1920 Babe Ruth “Headin’ Home” Movie Broadside Ad
"A Delightful Play of Youth, Love and Happiness"
1920 Babe Ruth “Headin’ Home” Movie Theatre Ad
“A Play Every Boy And Girl Between Six And Sixty Should See”
See Ruth, Hit Homers
See Ruth, Mother’s Boy
See Ruth, The Lover
See Ruth, The Hero
Young Babe Ruth Readies For the Camera - 1920
The movie camera and wooden fence in the background indicate that this might be a photo taken during spring training. The “1084” code number on the right looks like a still image marker from a studio…yet it doesn’t seem to be from “Headin’ Home”. If it were during the movie shoot, he’d be in heavy makeup and not wearing the Yankee pinstripes. Although uncredited (and Babe is essentially not posed), it looks like this picture may have been snapped by famed baseball photographer Paul Thompson.
1920 Babe Ruth “Headin’ Home” Glass Slide
Glass slides like this were used as promo advertisements for upcoming features in movie theaters. Needless to say, very few exist intact today.

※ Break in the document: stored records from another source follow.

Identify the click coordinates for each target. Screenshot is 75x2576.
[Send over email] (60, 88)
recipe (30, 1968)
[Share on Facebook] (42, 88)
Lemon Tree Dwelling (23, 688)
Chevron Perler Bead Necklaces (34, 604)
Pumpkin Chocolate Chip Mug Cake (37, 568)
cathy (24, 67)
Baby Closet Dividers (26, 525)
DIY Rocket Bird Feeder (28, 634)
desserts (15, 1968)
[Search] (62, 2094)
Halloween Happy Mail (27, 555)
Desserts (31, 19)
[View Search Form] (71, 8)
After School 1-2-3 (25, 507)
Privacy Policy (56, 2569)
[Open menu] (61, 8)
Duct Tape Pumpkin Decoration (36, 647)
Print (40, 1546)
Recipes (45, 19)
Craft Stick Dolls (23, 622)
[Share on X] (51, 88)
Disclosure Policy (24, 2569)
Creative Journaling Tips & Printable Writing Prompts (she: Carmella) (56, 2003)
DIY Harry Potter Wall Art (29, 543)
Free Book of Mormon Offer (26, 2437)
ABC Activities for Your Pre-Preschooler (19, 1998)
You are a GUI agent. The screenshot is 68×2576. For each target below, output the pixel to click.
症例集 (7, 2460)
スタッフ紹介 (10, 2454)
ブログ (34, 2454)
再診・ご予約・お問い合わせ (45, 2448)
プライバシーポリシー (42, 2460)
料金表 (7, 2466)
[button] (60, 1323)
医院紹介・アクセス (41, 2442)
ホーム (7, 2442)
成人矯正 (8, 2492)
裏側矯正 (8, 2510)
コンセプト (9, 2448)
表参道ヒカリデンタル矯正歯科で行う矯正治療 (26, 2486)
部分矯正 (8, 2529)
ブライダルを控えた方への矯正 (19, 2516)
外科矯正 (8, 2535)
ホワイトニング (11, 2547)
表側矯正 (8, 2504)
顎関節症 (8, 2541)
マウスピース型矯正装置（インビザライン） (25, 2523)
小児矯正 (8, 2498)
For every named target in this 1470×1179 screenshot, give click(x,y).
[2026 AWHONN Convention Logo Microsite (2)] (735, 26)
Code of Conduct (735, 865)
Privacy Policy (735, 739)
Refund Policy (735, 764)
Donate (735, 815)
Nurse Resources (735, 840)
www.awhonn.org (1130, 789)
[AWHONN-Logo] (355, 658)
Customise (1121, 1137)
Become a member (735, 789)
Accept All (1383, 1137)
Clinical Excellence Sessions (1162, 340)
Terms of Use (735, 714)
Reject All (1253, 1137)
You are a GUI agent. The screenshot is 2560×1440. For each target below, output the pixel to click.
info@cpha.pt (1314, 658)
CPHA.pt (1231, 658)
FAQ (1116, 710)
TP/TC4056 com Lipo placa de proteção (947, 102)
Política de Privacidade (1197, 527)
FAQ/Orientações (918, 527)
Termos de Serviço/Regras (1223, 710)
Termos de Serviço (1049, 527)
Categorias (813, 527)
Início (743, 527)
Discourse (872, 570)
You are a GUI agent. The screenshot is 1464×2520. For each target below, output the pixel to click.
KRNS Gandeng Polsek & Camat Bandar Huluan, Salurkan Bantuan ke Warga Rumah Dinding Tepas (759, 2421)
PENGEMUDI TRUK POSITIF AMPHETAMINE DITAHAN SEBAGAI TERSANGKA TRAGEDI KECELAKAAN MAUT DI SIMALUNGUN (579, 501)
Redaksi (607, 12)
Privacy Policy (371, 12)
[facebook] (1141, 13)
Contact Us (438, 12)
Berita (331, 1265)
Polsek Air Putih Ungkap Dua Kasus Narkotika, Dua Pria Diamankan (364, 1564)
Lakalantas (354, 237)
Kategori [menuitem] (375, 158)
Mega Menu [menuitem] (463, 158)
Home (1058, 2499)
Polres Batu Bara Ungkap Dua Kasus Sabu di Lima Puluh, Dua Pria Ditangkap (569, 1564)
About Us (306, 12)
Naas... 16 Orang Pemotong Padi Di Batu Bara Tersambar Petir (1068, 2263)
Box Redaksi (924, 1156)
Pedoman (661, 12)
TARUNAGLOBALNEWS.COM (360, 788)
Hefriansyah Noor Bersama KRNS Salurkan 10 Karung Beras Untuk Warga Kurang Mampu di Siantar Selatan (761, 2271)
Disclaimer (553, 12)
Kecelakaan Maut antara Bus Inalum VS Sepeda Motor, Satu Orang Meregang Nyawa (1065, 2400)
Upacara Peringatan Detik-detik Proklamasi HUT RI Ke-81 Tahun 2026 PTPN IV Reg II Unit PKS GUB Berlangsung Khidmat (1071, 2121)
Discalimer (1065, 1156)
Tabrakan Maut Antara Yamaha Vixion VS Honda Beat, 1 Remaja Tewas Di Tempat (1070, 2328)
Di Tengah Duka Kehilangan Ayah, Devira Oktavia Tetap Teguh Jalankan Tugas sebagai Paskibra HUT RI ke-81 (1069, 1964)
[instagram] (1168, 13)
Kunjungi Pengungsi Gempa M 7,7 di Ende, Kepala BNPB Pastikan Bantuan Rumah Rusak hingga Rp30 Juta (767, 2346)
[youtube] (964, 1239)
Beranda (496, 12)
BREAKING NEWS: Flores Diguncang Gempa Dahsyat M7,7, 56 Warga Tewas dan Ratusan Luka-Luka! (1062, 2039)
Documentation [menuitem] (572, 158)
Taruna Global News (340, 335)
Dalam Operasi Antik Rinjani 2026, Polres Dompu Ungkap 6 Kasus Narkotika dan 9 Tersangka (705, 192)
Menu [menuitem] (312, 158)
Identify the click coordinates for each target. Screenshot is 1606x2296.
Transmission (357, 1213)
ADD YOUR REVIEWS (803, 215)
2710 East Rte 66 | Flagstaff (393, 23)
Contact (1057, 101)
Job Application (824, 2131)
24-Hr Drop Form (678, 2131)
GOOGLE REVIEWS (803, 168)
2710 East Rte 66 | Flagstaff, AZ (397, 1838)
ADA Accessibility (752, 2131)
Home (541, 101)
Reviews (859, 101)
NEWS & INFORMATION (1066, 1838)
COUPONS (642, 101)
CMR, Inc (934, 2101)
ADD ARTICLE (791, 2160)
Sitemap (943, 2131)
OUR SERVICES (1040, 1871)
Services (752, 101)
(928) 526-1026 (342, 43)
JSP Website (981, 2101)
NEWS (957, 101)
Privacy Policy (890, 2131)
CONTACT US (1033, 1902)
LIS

1915 New York Yankees Team
An often told tale is that the Yankees switched their uniforms to pinstripes to cover the girth of the newly acquired Babe Ruth in 1920 (who wasn’t even that heavy…well not yet). That is purely a false myth, as evidenced by the use of Yankee pinstripes five years earlier here in 1915.
1920 New Haven Weissmen Team
Some well known names on this team, none bigger than player/manager Chief Bender who went 25-12 with a 1.94 ERA en route to the 1920 Eastern League Championship. Of course, also of important note is HOF executive George Weiss whom the team is named after. Weiss would later become the Yankees GM (1947-60) as well as the first President and GM of the New York Mets (1961-66).
Babe Ruth cover of ‘Baseball Magazine’ - October 1920
Including, "Why Outguessing Ruth Is Baseball’s Toughest Problem", by Ray Schalk.